(GIVEN DATA Opens)
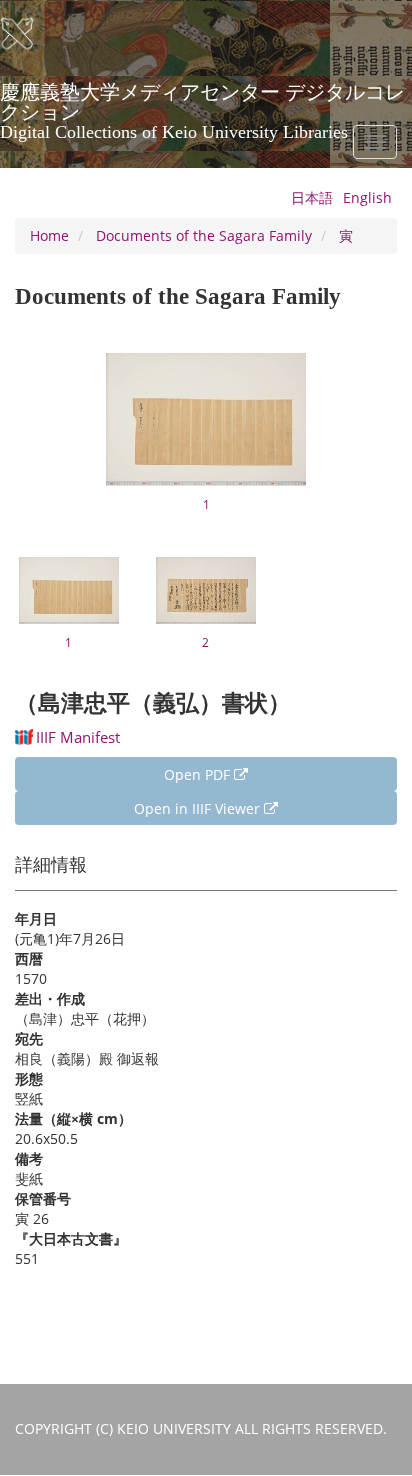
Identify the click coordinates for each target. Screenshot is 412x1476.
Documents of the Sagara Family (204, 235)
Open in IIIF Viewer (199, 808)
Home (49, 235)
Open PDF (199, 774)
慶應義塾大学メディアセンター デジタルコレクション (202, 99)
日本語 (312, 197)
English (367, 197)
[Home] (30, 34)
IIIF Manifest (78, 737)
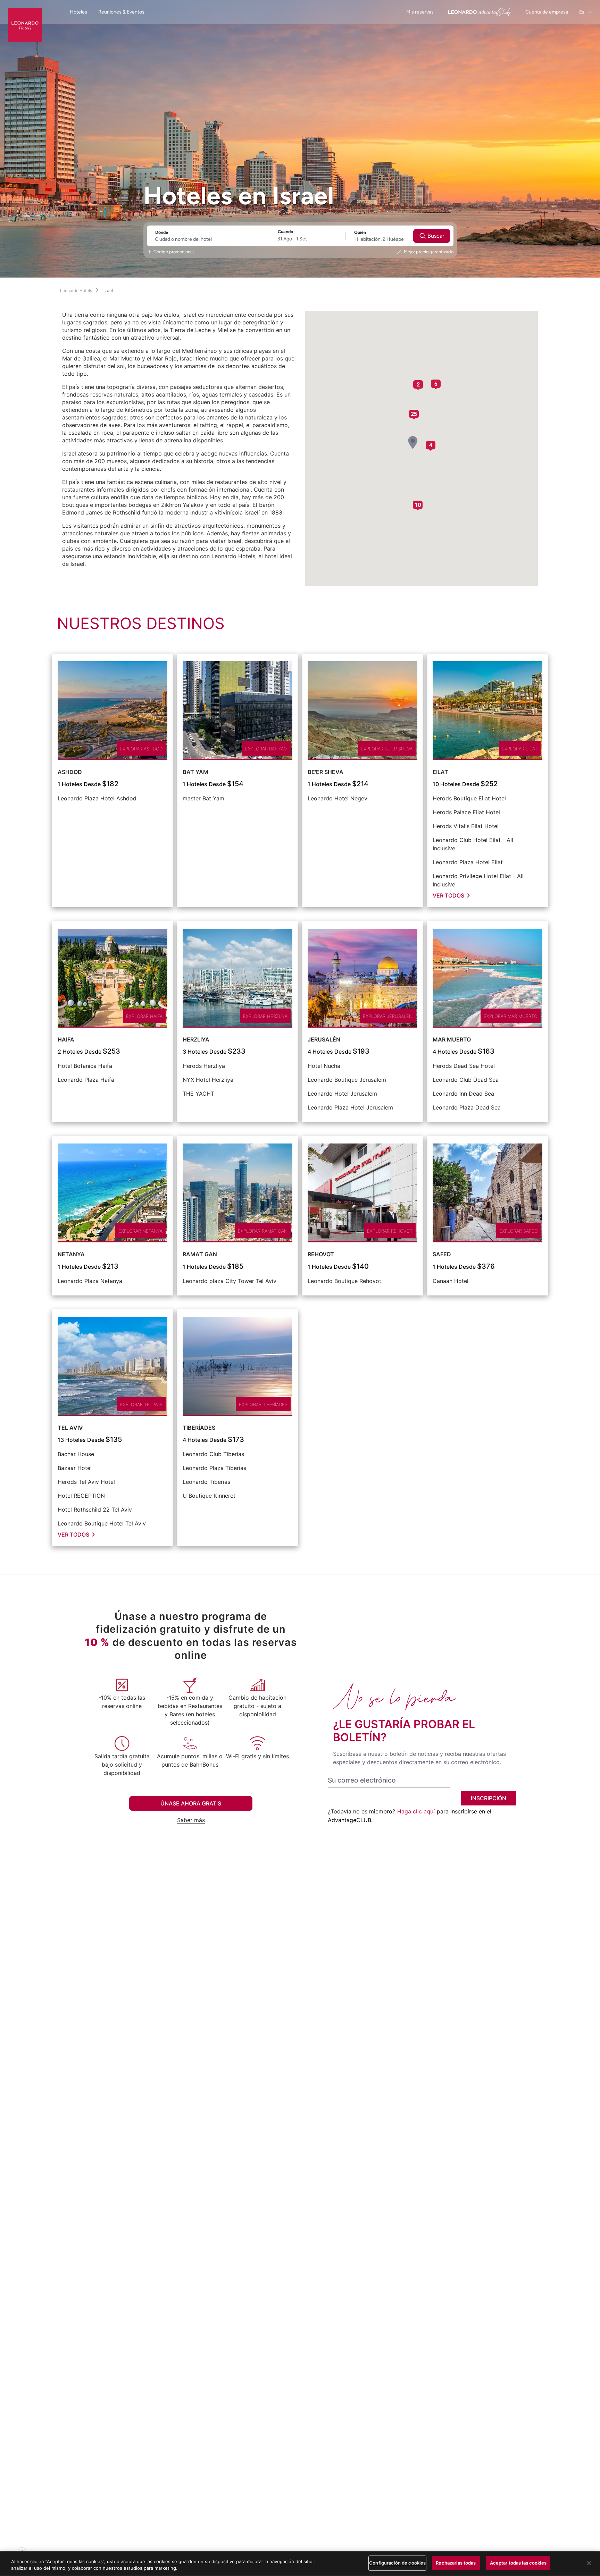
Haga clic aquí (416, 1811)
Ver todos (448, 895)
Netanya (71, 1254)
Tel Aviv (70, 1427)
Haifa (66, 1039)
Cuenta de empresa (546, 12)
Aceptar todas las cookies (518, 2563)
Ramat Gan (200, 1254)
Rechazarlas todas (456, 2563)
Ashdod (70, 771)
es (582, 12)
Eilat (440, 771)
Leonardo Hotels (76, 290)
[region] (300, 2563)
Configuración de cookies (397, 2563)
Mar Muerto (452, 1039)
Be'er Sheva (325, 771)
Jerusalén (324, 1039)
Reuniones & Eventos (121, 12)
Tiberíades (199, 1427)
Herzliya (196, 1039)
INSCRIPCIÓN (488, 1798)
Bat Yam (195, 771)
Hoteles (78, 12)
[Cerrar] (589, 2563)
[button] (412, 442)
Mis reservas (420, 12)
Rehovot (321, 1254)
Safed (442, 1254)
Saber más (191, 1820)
(GIVEN DATA Closes)
(GIVEN DATA Opens)
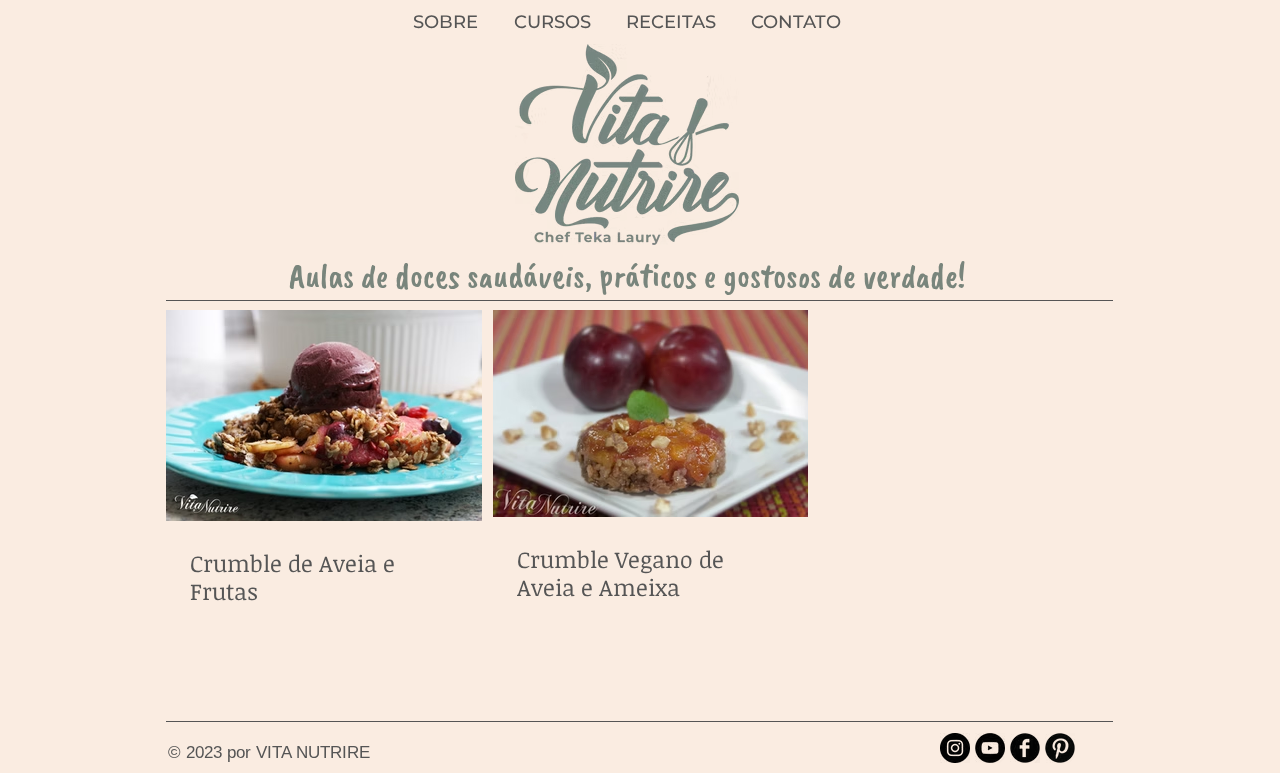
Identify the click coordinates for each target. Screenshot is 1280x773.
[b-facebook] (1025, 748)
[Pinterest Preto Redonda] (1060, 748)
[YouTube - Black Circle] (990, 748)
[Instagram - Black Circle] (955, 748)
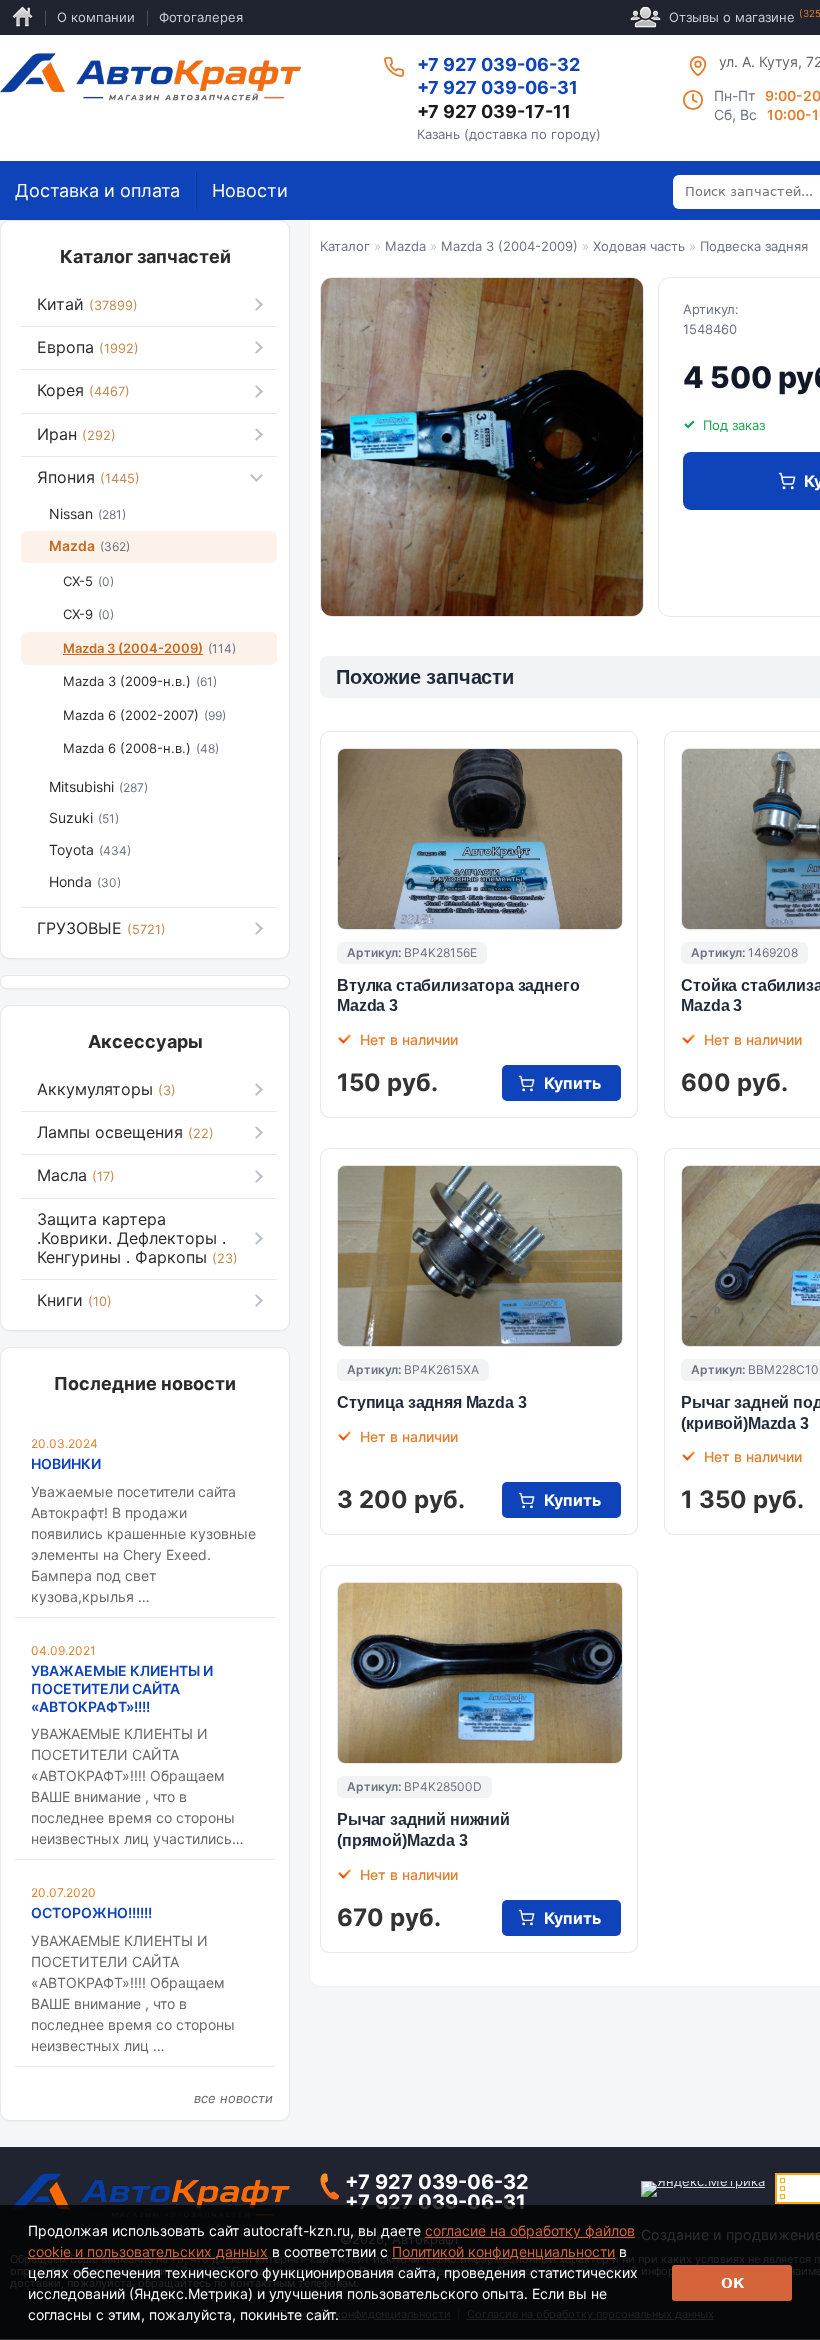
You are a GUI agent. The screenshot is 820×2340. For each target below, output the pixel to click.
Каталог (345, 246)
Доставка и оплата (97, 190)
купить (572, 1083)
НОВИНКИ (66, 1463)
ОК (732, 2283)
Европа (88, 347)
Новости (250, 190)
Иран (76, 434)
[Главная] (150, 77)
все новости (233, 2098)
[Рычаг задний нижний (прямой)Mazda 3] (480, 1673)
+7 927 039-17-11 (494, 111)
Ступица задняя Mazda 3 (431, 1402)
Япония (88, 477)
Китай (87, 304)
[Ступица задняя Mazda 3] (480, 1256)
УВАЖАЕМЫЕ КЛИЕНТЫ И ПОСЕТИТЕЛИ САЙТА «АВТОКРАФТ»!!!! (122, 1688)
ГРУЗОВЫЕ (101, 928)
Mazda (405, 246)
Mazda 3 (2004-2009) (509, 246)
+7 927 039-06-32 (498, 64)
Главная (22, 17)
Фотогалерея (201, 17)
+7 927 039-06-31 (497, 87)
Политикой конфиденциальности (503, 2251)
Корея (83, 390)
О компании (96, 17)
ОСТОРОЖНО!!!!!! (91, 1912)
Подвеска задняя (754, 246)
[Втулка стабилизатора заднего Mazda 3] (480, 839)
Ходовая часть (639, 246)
(GIVEN DATA Closes)
(GIVEN DATA Opens)
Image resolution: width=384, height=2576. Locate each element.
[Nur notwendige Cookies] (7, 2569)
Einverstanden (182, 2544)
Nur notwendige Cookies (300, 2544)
(GIVEN DATA Closes)
*WHAT IS BEING ASKED*. Whatever else the listing above holds, retype exactly only the lines from the one containing "[Nur notwendige Cookies] (7, 2569)" to the one containing "Nur notwendige Cookies (300, 2544)", both ends kept.

*EXPECTED ANSWER*.
[Nur notwendige Cookies] (7, 2569)
Einverstanden (182, 2544)
Nur notwendige Cookies (300, 2544)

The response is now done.